Chernobyl — HBO

Fiche technique :

Network : HBO, Sky Atlantic
Réalisateur : Johan Renck
Scénariste : Craig Mazin
Producteur : Craig Mazin
Acteurs principaux : Jarred Harris, Stellan Skarsgård, Emily Watson
Bande originale : Hildur Guðnadóttir

Vous l’aurez deviné rien qu’au titre, cette série TV parle de la catastrophe nucléaire d’avril 1986. Le projet avait apparemment été annoncé en 2017, j’étais totalement passé à côté. Et voilà qu’au printemps 2019 la bande-annonce tombe et croise mon écran le jour même. Comme vous pourrez le juger sur la vidéo ci-dessous, la série s’annonce sombre et effrayante, mais les acteurs et le visuel s’annoncent top.

Débute pour moi une attente de plusieurs semaines, ou je revisionne le trailer à plusieurs reprises.

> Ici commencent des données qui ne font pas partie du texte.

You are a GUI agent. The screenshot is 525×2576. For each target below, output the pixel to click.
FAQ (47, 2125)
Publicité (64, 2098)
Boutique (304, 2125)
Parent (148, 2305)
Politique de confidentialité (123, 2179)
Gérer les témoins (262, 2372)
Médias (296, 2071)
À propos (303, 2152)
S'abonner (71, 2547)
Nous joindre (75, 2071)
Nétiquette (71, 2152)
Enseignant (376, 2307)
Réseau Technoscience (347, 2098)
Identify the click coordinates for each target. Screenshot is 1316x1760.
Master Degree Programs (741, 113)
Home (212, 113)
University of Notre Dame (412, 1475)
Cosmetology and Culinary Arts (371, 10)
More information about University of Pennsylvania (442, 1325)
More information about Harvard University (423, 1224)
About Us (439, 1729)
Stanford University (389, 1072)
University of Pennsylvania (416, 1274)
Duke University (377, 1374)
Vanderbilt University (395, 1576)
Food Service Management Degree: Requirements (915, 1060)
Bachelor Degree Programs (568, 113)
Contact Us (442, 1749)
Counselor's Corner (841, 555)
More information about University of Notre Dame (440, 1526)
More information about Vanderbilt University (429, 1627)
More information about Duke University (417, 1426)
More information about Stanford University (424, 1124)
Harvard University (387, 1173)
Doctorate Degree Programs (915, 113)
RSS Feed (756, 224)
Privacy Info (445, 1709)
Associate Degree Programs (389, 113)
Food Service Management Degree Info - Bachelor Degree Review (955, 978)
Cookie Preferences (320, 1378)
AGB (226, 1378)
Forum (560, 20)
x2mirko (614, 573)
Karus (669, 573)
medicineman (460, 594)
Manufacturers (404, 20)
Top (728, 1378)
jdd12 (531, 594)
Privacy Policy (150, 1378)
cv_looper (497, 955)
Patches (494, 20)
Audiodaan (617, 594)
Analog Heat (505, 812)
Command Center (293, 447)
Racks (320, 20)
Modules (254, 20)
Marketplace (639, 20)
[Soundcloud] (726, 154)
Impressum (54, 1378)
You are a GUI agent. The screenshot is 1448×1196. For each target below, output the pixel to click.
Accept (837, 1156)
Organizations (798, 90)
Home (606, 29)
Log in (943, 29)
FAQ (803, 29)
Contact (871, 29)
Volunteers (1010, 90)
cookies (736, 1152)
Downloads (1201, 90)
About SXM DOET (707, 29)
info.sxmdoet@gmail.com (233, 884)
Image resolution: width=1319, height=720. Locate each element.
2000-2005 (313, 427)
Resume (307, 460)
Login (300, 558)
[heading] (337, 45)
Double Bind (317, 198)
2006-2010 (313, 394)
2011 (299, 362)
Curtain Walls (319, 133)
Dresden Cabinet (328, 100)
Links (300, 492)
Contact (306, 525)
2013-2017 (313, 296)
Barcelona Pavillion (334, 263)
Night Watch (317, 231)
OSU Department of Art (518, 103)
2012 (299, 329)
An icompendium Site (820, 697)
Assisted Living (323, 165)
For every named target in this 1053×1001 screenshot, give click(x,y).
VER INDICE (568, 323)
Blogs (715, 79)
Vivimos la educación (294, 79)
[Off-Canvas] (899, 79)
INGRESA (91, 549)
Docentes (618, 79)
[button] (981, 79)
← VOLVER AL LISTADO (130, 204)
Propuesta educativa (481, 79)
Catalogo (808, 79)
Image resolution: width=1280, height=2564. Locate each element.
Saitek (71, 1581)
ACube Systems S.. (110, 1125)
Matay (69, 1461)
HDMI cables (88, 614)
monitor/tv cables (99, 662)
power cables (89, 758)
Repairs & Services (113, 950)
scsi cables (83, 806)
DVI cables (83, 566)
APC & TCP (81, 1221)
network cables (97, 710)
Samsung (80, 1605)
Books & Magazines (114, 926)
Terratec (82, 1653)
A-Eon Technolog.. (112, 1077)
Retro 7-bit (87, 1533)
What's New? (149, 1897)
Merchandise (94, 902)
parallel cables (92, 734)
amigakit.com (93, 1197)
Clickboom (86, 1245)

Pour ma part j’ai le plaisir d’y retrouver Jarred Harris qui m’avait déjà impressionné dans une autre minisérie : The Terror (AMC).

Le jour où j’attaque mon visionnage, Chernobyl devient officiellement la série la mieux notée sur IMDB. Mon visionnage me fait comprendre pourquoi. Cette série est monumentale, intense, terrifiante. Après Band of Brothers, Pacific, Games of Thrones : il n’y a pas dire HBO sait régulièrement sortir des miniséries de très haut niveau.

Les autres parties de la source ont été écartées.